For me, that’s the flagship. And I suppose then my answer is yes. I am not a connoisseur across the board, but people often will send me Ardbeg offerings or Peat Monster or things like that. And I find that really interesting. And my particular palette, I appreciate a mellowing of the peat. I love the smoke and the peat, but I don’t like to be clobbered over the head with it.

(Lagavulin)

How did you select a rum cask as the finish? Are you given five different options and they’re like, “Nick, which one do you like most?” Or do you say, “Hey man, why don’t we try X?

I’ll tell you exactly how this goes. Now, I couldn’t begin to have the knowledge that is held by Stuart Morrison, our Master Blender. So over the years of getting to do this with him, initially he was just the hero that made Lagavulin. And I’d shake his hand and genuflect, and then I’d pick up his tab.

Then we started working together—and what that means is he’s the wizard and I’m at his elbow. So he creates six bonbons and he says, “Okay, try these candies and tell me which one is the yummiest.” And we winnow it down, and he sends more samples.
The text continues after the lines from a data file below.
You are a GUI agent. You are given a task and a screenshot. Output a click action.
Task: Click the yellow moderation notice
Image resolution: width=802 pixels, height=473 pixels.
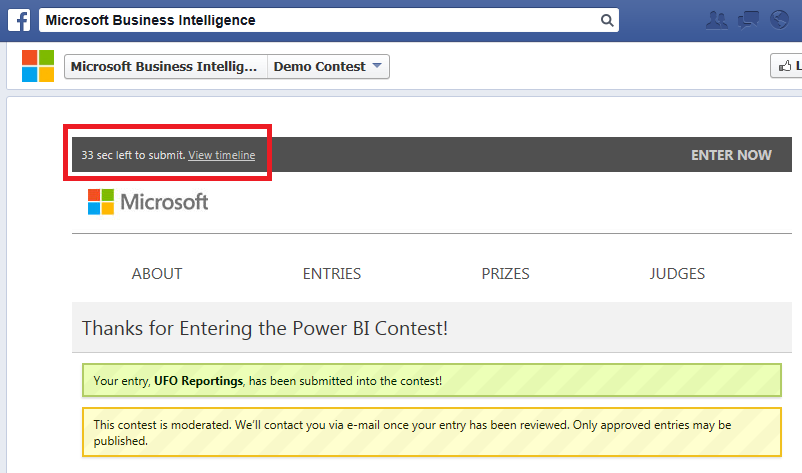[x=431, y=432]
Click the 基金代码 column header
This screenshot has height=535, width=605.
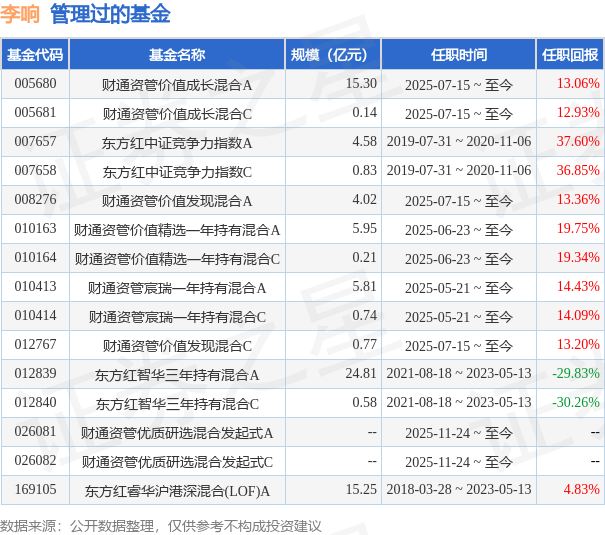(35, 55)
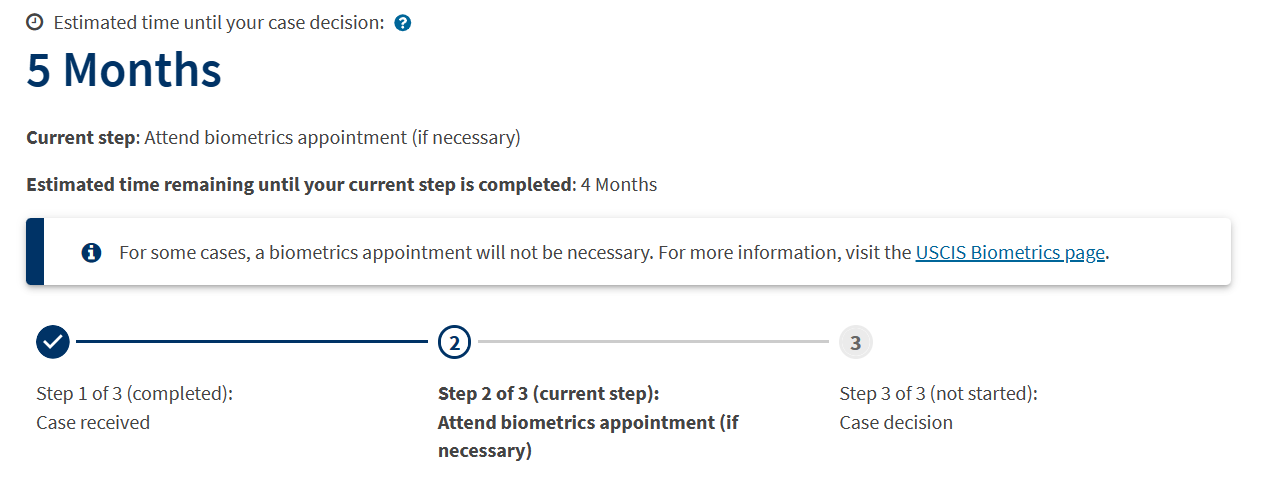Click the Estimated time until your case decision label
The height and width of the screenshot is (486, 1266).
[219, 23]
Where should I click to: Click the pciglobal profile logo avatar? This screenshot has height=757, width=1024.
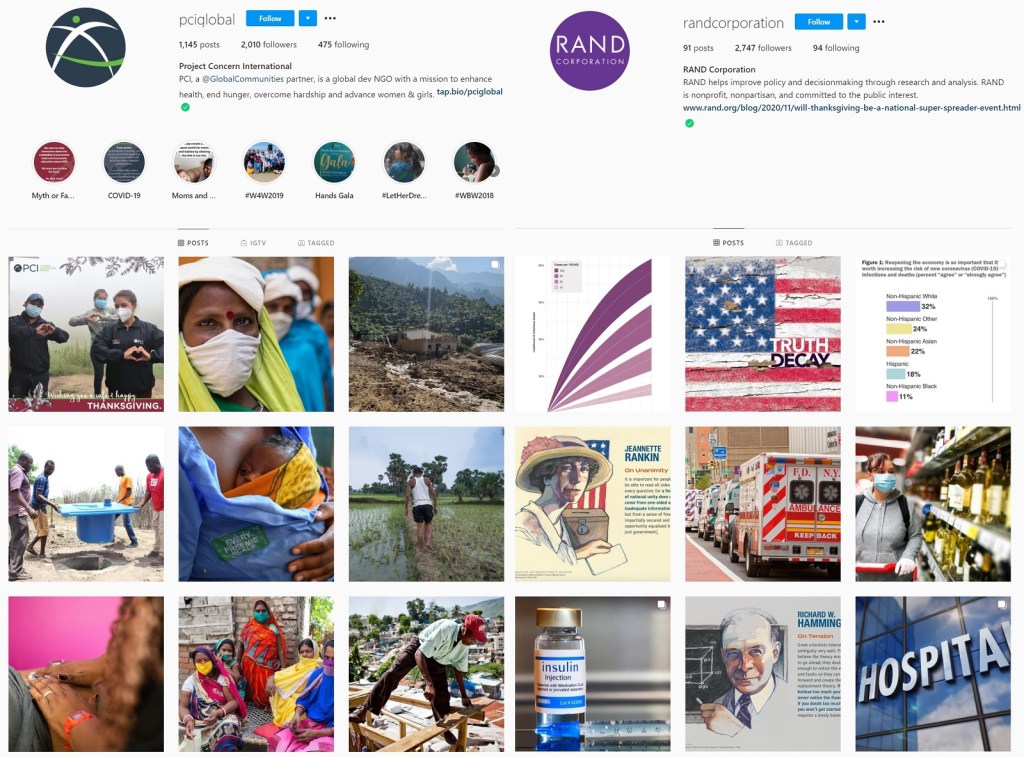pyautogui.click(x=86, y=48)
And sometimes I get my dad involved and a couple friends, and so it’s this delightful collaboration curated by him. He’s the chef. I mean, it’s unmistakable. 
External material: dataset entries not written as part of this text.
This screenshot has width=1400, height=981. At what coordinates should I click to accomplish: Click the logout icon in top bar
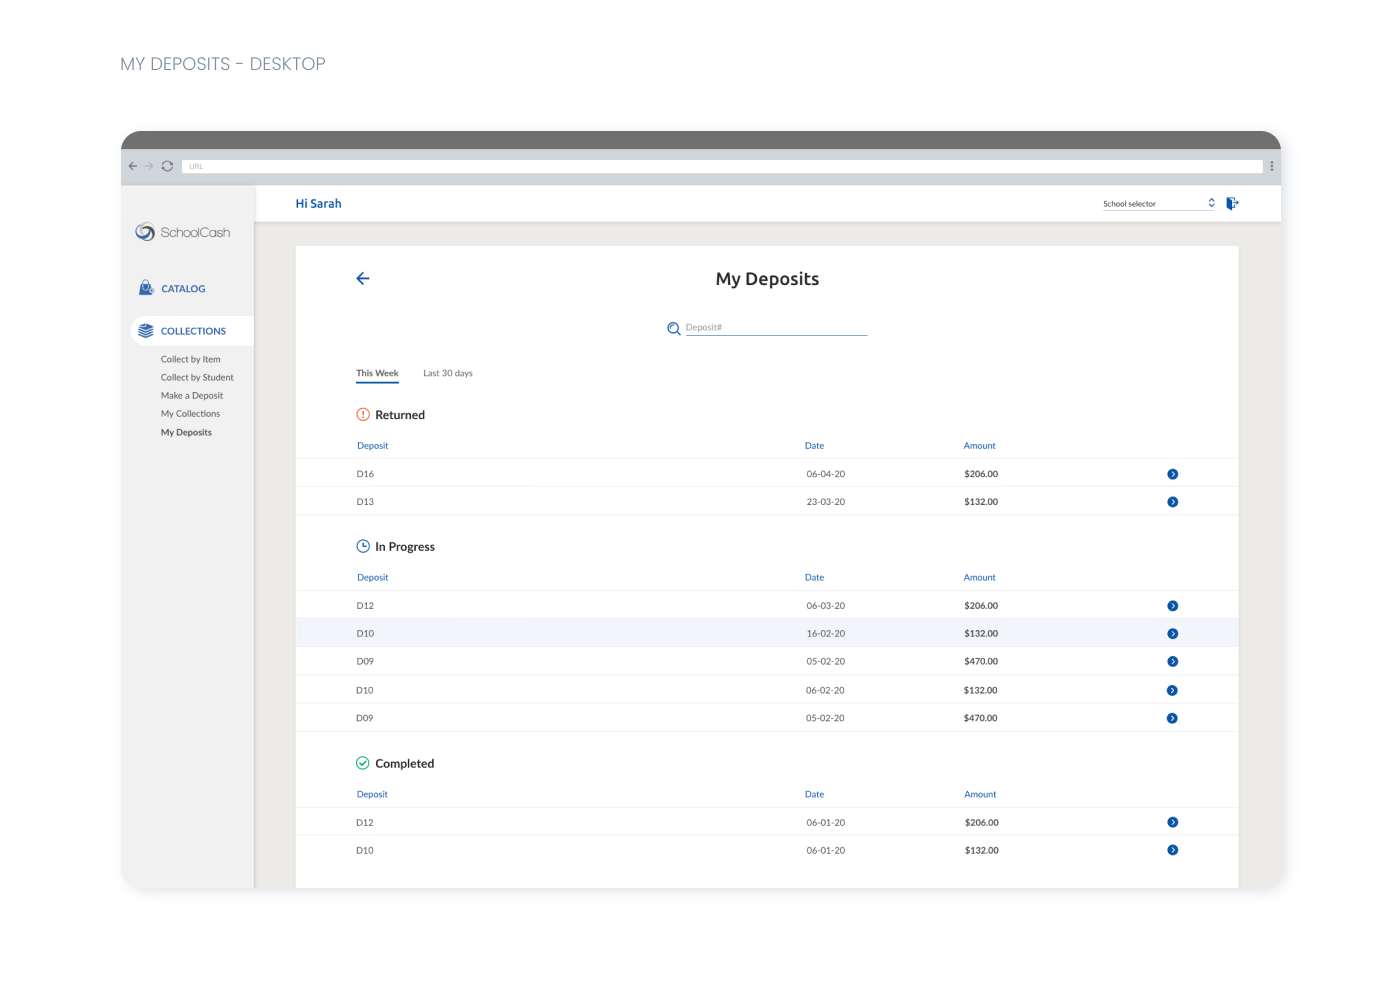(1232, 203)
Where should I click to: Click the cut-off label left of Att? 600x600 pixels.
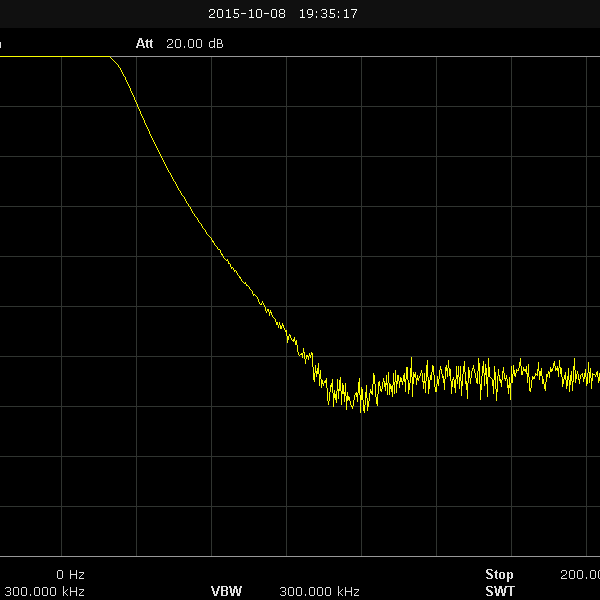click(2, 44)
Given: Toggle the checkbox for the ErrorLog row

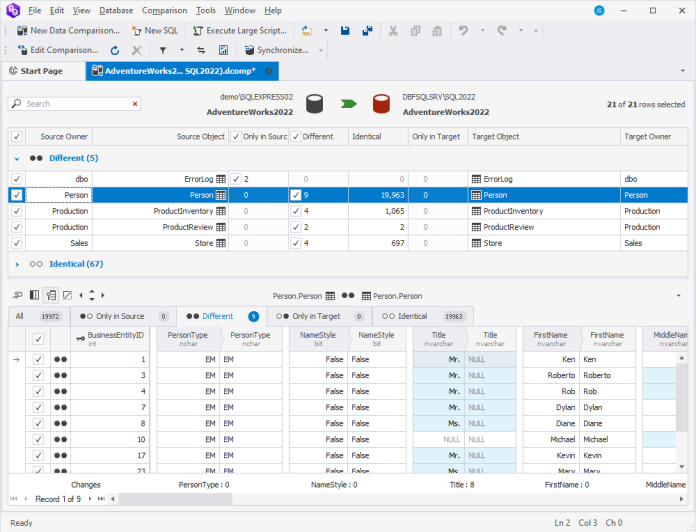Looking at the screenshot, I should [16, 179].
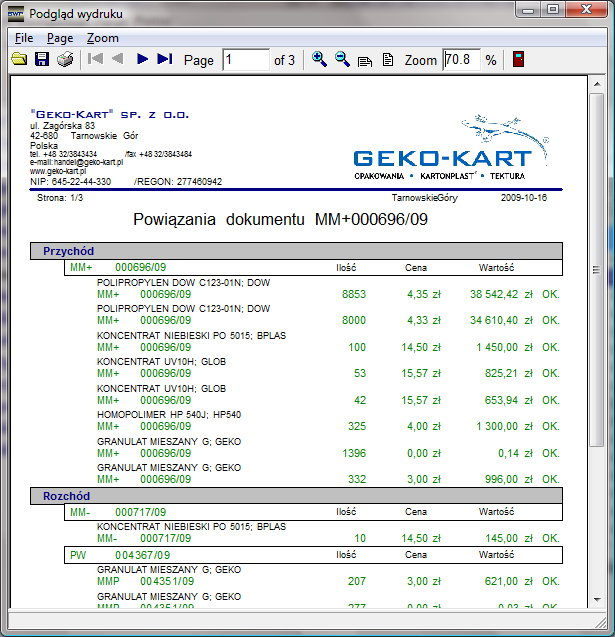615x637 pixels.
Task: Click the Przychód section header
Action: coord(68,251)
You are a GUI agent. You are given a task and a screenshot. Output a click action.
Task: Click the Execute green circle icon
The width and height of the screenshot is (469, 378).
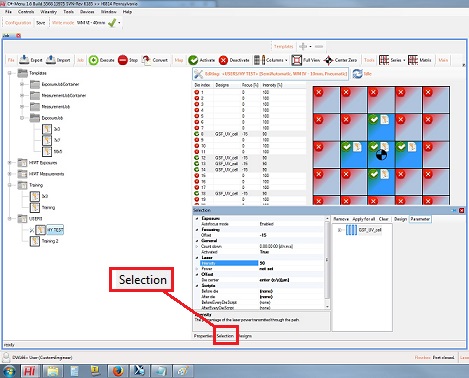pos(93,60)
He also holds the knowledge of how much liquid is available and what casks are available. He oversees the whole thing. He’s the executive producer, and I’m a participant that’s very lucky. And I’m just so spoiled—it’s like a modern day season of Mad Men, where they send me these ideas where we’re like, “Alright, what if we do rum cask?” And then that sparks my creativity. And I say, “Great, I’m a wooden boat guy. We can do a Caribbean thing.”

Were there other cask options? 

There were a few other options. I forget exactly what the finishing was, but there was one that was going to be a jazz direction. So we talk about not only the flavor, but we also talk about the story that we’re going to wrap it in. Then we ultimately decide on this route, and Stuart says, “Okay, I’m going to put it in the cask, and every couple months we’re going to sample it.”

Then we get together on a Zoom, and we sample it, and we’re like, “This is the greatest job ever!” Eventually we all agree, and, led by him, we say, “Okay, it’s been six months, eight months, I think the cookies are ready to come out of the oven.” And this is good, we can get it all packaged and ready for Father’s Day. So win, win, win. I mean, I’m the luckiest sorcerer’s apprentice working in the business.

It must be so much fun to do with your dad and be like, “OK, here are these six options. Let’s see which is best.” Just having that moment. 

It’s the greatest. And my dad is the mayor of our little town, Manuka, Illinois. So he’s full of country idioms. So having him on this Madison-Avenue-meets-Glasgow Zoom call was pretty wild. 

What was the idiom he used when he tried one of these?

He hasn’t had this final one yet. We’re just in the process of it coming out and I don’t want to take a guess. But he’s 92% charm and 8% language, so it’s him kind of smacking how he felt with his lips and saying, “That’s the most delicious gasoline I’ve ever come across.”